Each of the entries below needs to be given again exactly.

Records contained in a dataset:

################

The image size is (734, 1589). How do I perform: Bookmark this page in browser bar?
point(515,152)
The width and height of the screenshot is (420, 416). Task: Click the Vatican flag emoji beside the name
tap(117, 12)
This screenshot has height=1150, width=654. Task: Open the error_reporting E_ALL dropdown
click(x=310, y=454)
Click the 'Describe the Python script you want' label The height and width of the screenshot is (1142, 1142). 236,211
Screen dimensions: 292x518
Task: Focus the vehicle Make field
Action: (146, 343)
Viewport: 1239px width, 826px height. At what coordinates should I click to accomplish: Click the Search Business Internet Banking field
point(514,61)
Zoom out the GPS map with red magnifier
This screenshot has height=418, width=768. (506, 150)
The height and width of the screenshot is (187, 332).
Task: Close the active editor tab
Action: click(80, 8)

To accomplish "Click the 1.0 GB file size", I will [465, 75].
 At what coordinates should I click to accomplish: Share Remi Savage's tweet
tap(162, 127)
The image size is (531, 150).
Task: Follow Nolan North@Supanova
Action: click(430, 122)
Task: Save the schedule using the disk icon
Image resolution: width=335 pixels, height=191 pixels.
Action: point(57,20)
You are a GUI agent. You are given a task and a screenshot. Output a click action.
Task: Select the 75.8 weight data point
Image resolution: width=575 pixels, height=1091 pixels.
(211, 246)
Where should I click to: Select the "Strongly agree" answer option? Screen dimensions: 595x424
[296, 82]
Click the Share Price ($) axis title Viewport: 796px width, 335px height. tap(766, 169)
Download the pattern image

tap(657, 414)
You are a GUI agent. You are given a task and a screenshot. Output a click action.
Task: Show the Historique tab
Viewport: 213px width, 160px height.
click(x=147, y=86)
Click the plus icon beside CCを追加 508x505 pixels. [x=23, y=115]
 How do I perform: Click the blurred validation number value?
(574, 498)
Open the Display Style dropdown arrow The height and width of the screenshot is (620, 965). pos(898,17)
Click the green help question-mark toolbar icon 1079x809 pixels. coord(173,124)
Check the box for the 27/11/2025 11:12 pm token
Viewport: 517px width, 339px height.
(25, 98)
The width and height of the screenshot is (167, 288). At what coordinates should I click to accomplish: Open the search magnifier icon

################

#### Finished exercise
The image size is (734, 1589). How do I perform: Bookmark this page in browser bar?
point(515,152)
The width and height of the screenshot is (420, 416). Task: Click the Vatican flag emoji beside the name
tap(117, 12)
This screenshot has height=1150, width=654. Task: Open the error_reporting E_ALL dropdown
click(x=310, y=454)
Click the 'Describe the Python script you want' label The height and width of the screenshot is (1142, 1142). 236,211
Screen dimensions: 292x518
Task: Focus the vehicle Make field
Action: (146, 343)
Viewport: 1239px width, 826px height. At what coordinates should I click to accomplish: Click the Search Business Internet Banking field
point(514,61)
Zoom out the GPS map with red magnifier
This screenshot has height=418, width=768. (506, 150)
The height and width of the screenshot is (187, 332).
Task: Close the active editor tab
Action: click(80, 8)

To accomplish "Click the 1.0 GB file size", I will [465, 75].
 At what coordinates should I click to accomplish: Share Remi Savage's tweet
tap(162, 127)
The image size is (531, 150).
Task: Follow Nolan North@Supanova
Action: click(430, 122)
Task: Save the schedule using the disk icon
Image resolution: width=335 pixels, height=191 pixels.
Action: point(57,20)
You are a GUI agent. You are given a task and a screenshot. Output a click action.
Task: Select the 75.8 weight data point
Image resolution: width=575 pixels, height=1091 pixels.
(211, 246)
Where should I click to: Select the "Strongly agree" answer option? Screen dimensions: 595x424
[296, 82]
Click the Share Price ($) axis title Viewport: 796px width, 335px height. tap(766, 169)
Download the pattern image

tap(657, 414)
You are a GUI agent. You are given a task and a screenshot. Output a click action.
Task: Show the Historique tab
Viewport: 213px width, 160px height.
click(x=147, y=86)
Click the plus icon beside CCを追加 508x505 pixels. [x=23, y=115]
 How do I perform: Click the blurred validation number value?
(574, 498)
Open the Display Style dropdown arrow The height and width of the screenshot is (620, 965). pos(898,17)
Click the green help question-mark toolbar icon 1079x809 pixels. coord(173,124)
Check the box for the 27/11/2025 11:12 pm token
Viewport: 517px width, 339px height.
(25, 98)
The width and height of the screenshot is (167, 288). At what coordinates should I click to accomplish: Open the search magnifier icon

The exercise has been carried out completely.